Munmun Timothy Lugun (born 5 May 1993) is an Indian professional footballer who plays as a left back for Kerala United FC in I-League 2nd Division.

Career
Born in Delhi, Lugun started his football career with Simla Youngs in the I-League 2nd Division. He also captained his state youth team during the B.C. Roy Trophy in 2010. In 2012 Lugun signed with United Sikkim for their 2nd Division campaign and helped the club earn promotion to the I-League. He made his professional debut for the club in the I-League in their opening match against Salgaocar on 6 October 2012. Lugun started and played the full match as United Sikkim won 3–2. By the end of the season, despite the club being relegated, Lugun himself started and played 24 of United Sikkim's 26 matches.

After United Sikkim were relegated, Lugun signed with another I-League side, Rangdajied United.
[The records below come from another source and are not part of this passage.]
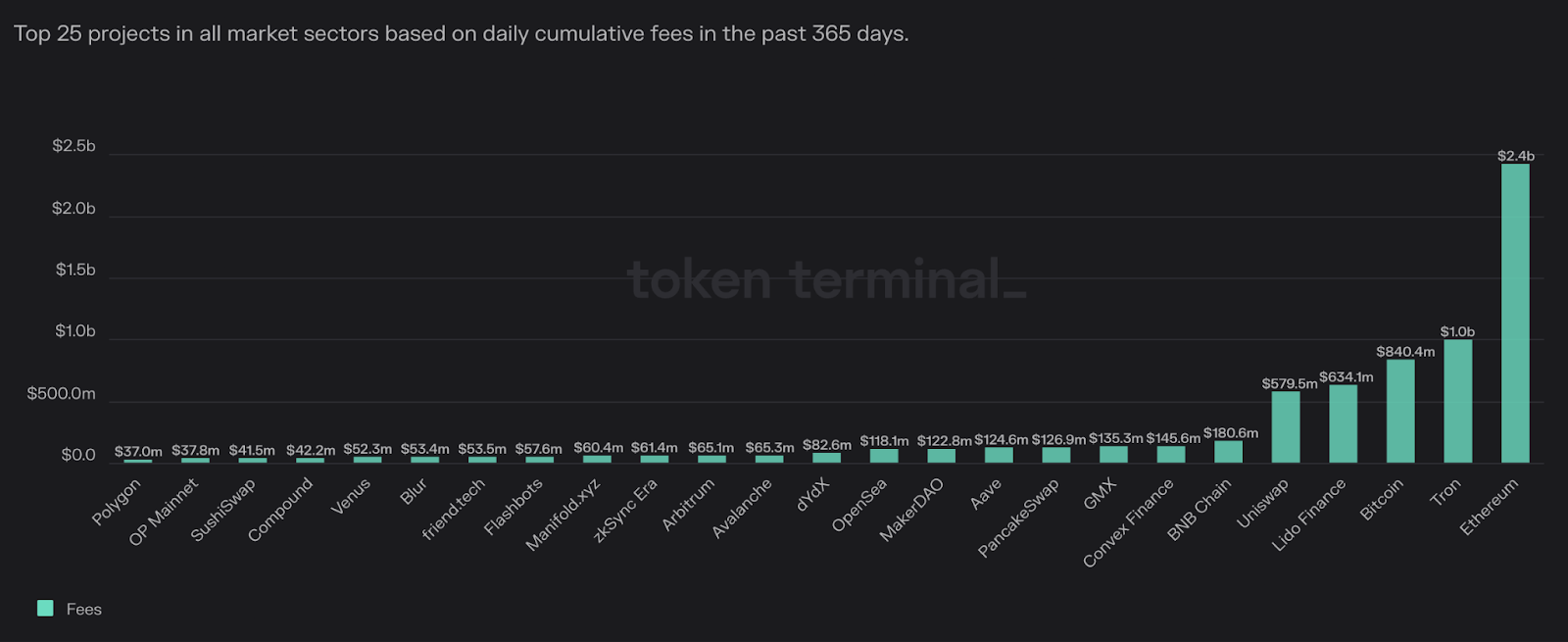Click the MakerDAO axis label
Image resolution: width=1568 pixels, height=642 pixels.
point(911,510)
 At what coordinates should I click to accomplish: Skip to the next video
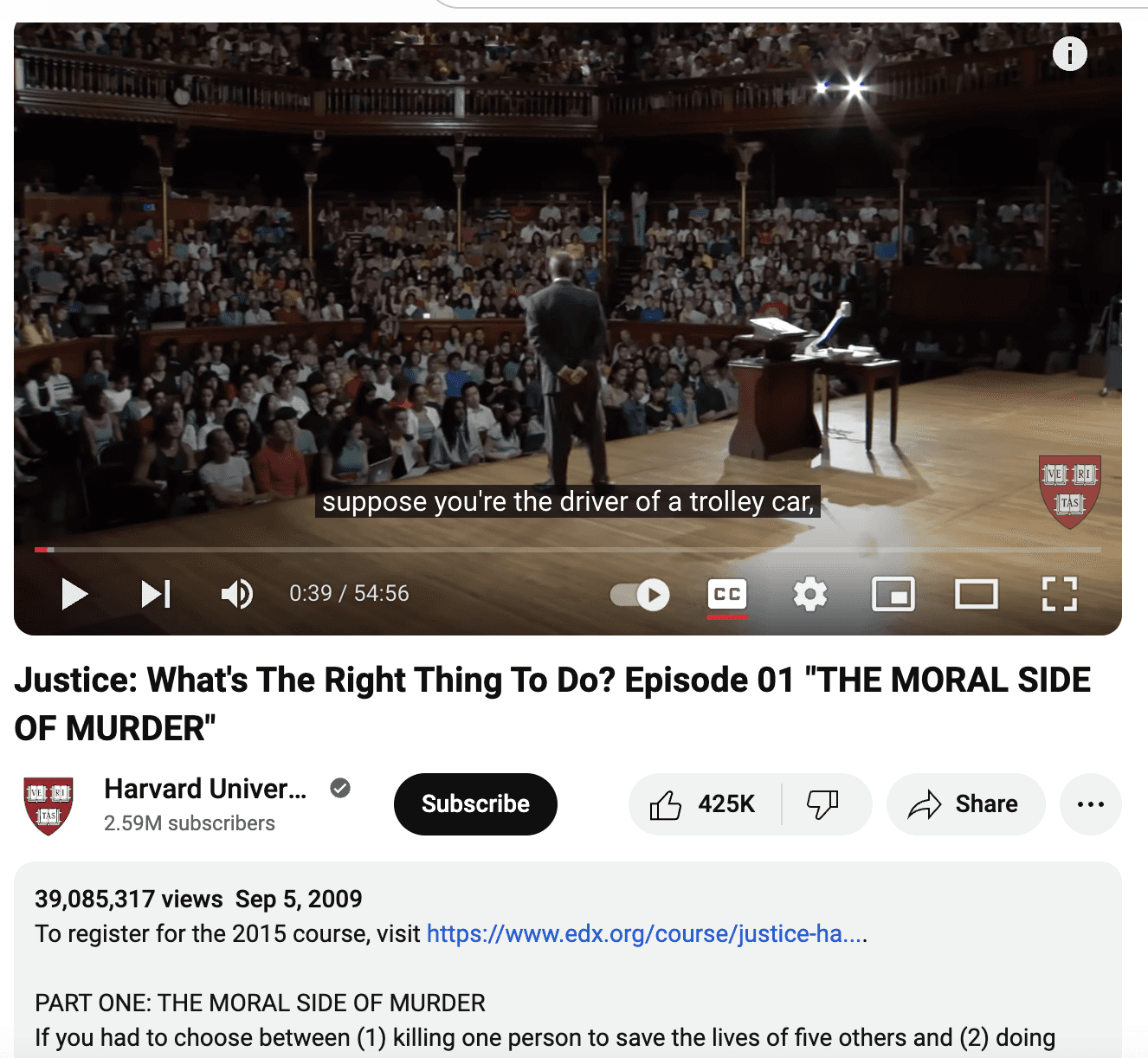pyautogui.click(x=156, y=594)
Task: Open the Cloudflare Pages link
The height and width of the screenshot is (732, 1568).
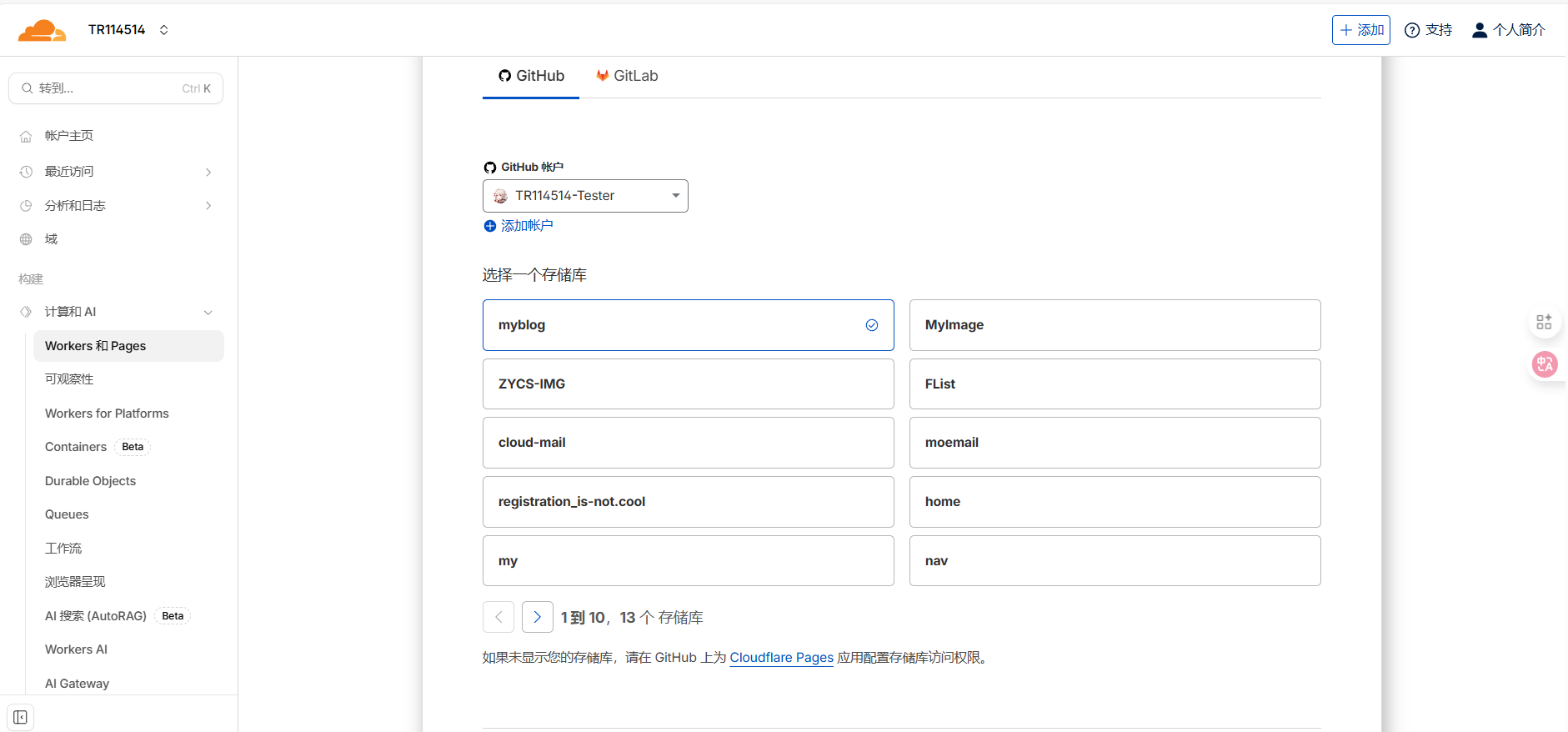Action: [781, 658]
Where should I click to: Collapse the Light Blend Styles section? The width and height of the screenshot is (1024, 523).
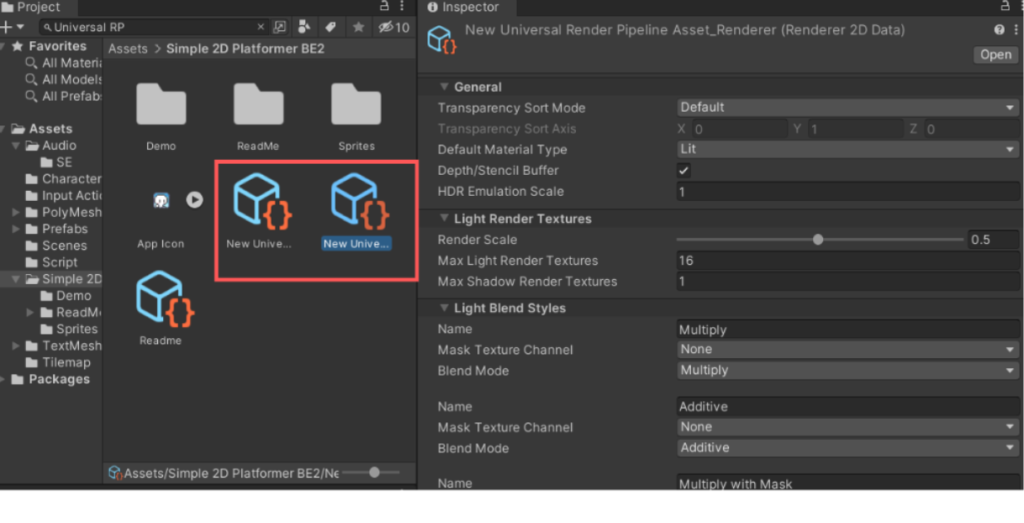(x=444, y=308)
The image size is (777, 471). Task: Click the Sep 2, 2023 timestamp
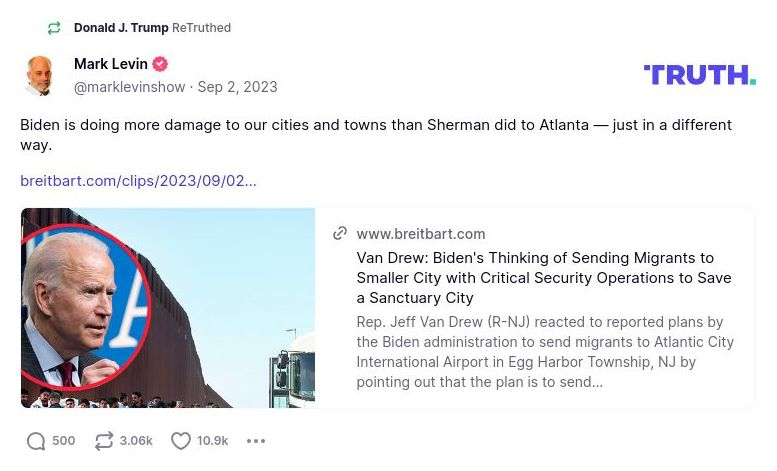click(x=237, y=87)
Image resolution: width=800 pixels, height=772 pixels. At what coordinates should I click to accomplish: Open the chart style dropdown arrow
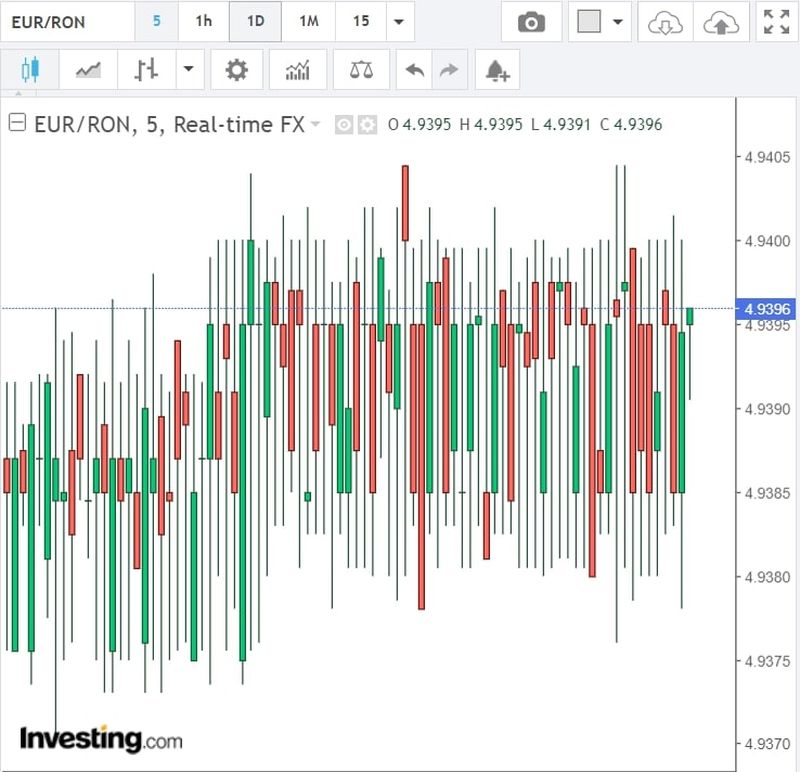click(188, 70)
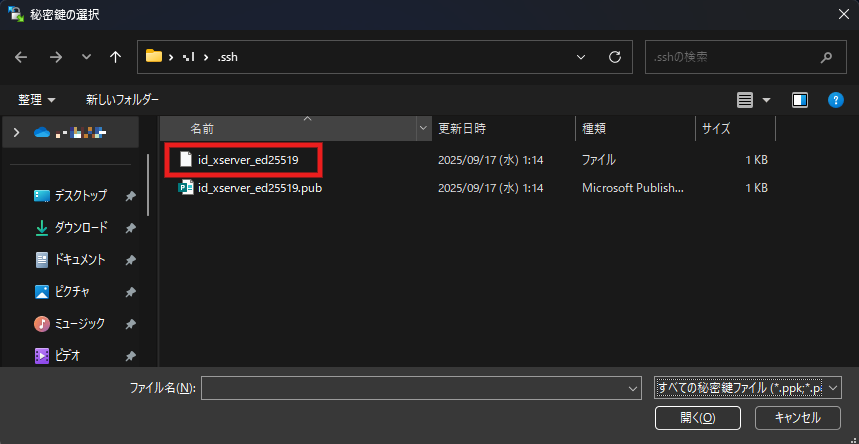Click the view layout icon
Image resolution: width=859 pixels, height=444 pixels.
point(745,100)
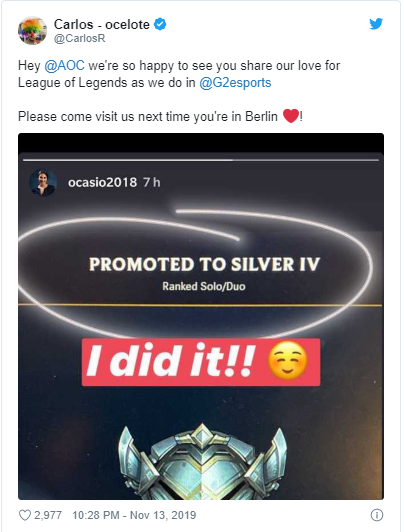
Task: Click the 2,977 likes count
Action: click(48, 515)
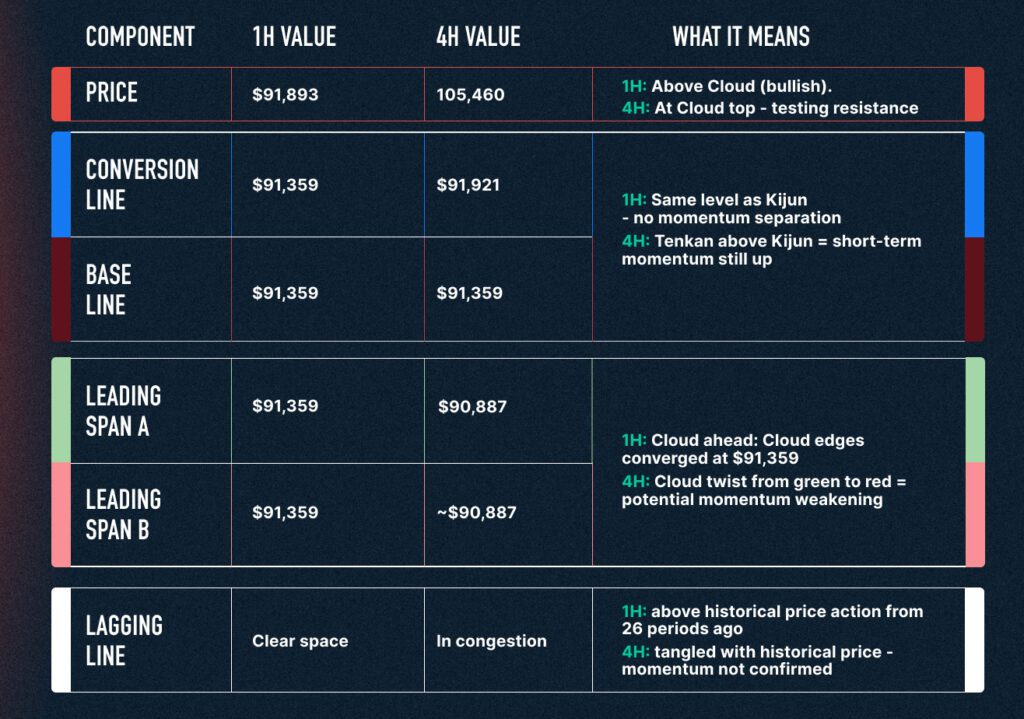Click the WHAT IT MEANS column header
The height and width of the screenshot is (719, 1024).
741,38
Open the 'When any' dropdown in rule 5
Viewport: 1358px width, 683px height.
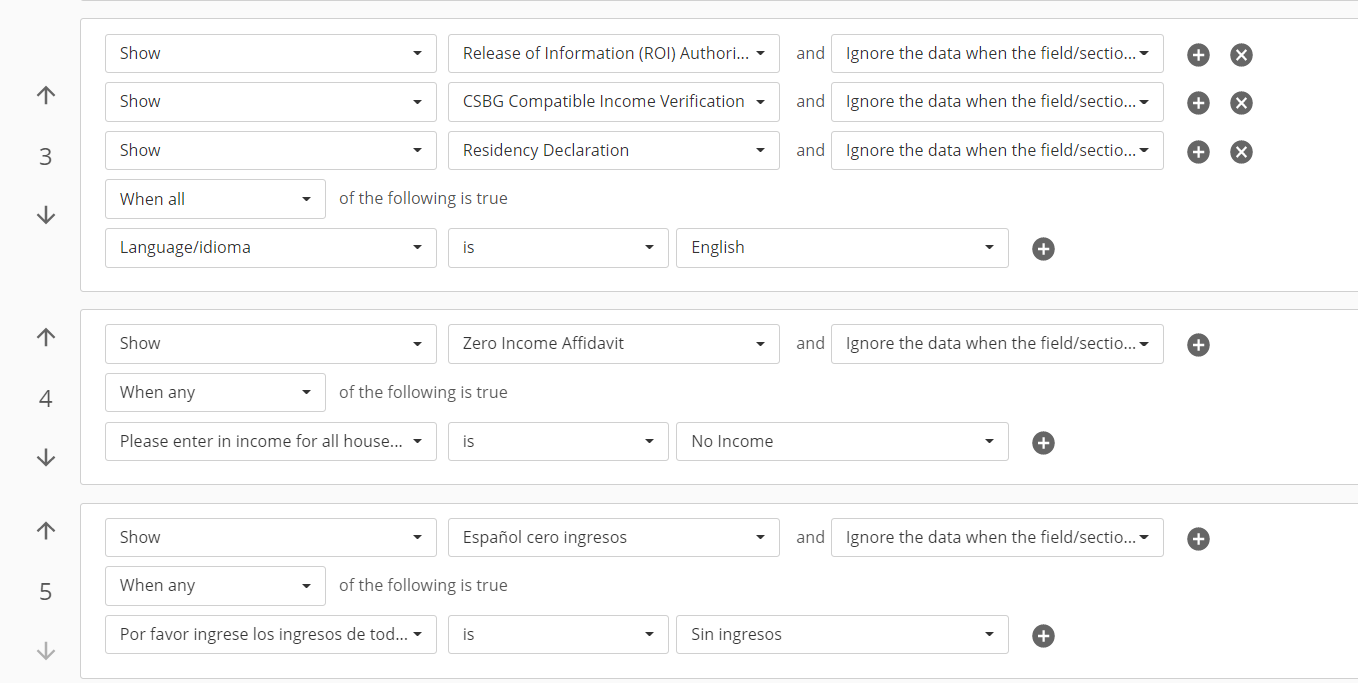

He made his debut for the club on 22 September 2013 against Prayag United. He started and played the full match as Rangdajied United lost 2–0. Then, after the 2013–14 I-League season, Lugun was selected by the Delhi Dynamos in the Indian Super League domestic draft for the inaugural season. Lugun only made one appearance for the Delhi side during the season, on 28 November 2014 against Mumbai City. He started and played the full match as Delhi Dynamos won 4–1.

On 22 December 2014, after the ISL season, Lugun signed with Pune for the 2014–15 I-League. He made his debut for the side on 14 February 2015 against Dempo. Lugun came on as a 72nd minute substitute for Yumnam Raju as Pune and Dempo drew the match 0–0.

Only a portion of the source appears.